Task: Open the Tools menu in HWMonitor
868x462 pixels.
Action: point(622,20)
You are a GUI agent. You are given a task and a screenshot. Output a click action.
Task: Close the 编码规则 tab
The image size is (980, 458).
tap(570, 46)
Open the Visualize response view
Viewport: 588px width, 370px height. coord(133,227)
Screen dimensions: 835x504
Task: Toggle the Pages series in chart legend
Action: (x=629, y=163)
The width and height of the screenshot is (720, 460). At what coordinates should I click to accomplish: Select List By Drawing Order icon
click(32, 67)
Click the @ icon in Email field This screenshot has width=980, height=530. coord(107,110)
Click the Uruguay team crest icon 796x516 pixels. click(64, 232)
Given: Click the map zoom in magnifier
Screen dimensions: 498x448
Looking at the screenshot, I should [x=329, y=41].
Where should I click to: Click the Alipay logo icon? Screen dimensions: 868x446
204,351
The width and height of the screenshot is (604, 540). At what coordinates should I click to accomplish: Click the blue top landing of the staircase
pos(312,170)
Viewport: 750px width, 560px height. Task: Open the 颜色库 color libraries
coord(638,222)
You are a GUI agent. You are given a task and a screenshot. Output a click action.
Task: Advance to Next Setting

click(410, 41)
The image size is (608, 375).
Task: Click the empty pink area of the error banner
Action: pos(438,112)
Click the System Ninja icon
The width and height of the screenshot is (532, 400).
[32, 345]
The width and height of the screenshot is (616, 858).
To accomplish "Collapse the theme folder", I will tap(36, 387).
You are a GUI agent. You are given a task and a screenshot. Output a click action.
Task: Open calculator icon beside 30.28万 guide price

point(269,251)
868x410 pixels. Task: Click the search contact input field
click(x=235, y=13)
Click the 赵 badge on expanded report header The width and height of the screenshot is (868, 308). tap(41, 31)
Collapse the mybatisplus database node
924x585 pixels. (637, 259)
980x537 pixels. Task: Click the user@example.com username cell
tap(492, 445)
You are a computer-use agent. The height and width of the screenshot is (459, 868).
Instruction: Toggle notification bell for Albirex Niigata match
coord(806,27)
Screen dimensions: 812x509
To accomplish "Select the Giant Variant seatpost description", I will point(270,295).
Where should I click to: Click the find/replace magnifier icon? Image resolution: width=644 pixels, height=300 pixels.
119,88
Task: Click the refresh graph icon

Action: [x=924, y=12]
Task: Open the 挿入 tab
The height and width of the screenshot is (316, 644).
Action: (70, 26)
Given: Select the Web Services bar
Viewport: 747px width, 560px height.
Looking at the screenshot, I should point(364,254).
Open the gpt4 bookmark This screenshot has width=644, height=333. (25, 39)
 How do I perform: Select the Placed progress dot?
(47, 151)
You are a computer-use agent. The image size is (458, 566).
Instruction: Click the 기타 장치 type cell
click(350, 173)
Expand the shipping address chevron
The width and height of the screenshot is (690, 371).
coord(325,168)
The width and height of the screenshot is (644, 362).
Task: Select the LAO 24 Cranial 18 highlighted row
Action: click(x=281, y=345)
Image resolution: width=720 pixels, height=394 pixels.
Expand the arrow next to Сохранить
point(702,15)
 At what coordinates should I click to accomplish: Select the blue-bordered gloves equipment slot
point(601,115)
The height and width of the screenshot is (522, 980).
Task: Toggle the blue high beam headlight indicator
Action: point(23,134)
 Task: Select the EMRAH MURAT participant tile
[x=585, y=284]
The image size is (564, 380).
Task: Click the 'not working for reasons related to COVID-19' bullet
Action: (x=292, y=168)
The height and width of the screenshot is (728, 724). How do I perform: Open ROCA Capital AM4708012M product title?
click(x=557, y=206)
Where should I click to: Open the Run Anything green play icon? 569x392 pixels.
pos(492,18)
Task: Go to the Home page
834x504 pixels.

Task requirements:
Only the line containing "Image resolution: width=720" and the lines after it, up to and including the last line of the data, should appear in the answer, exactly as written.

Answer box:
Image resolution: width=720 pixels, height=394 pixels.
Expand the arrow next to Сохранить
point(702,15)
 At what coordinates should I click to accomplish: Select the blue-bordered gloves equipment slot
point(601,115)
The height and width of the screenshot is (522, 980).
Task: Toggle the blue high beam headlight indicator
Action: point(23,134)
 Task: Select the EMRAH MURAT participant tile
[x=585, y=284]
The image size is (564, 380).
Task: Click the 'not working for reasons related to COVID-19' bullet
Action: (x=292, y=168)
The height and width of the screenshot is (728, 724). How do I perform: Open ROCA Capital AM4708012M product title?
click(x=557, y=206)
Where should I click to: Open the Run Anything green play icon? 569x392 pixels.
pos(492,18)
Task: Go to the Home page
834x504 pixels.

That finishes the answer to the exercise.